▸ **Directions for this task**
Among the records that follow, set down only the lines from the one containing "Given: Play the GIF with the blue play button" to the one containing "The width and", both included, exactly.

▸ **The records**

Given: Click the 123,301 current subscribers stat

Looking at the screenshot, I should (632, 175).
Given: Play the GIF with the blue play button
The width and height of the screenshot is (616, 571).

---

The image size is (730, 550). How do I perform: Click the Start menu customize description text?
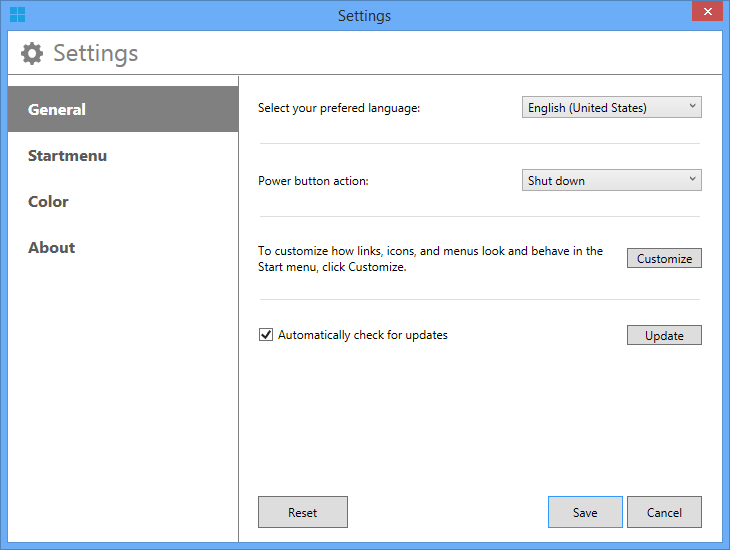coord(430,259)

▸ **Result for this exercise**
Given: Play the GIF with the blue play button
The width and height of the screenshot is (616, 571).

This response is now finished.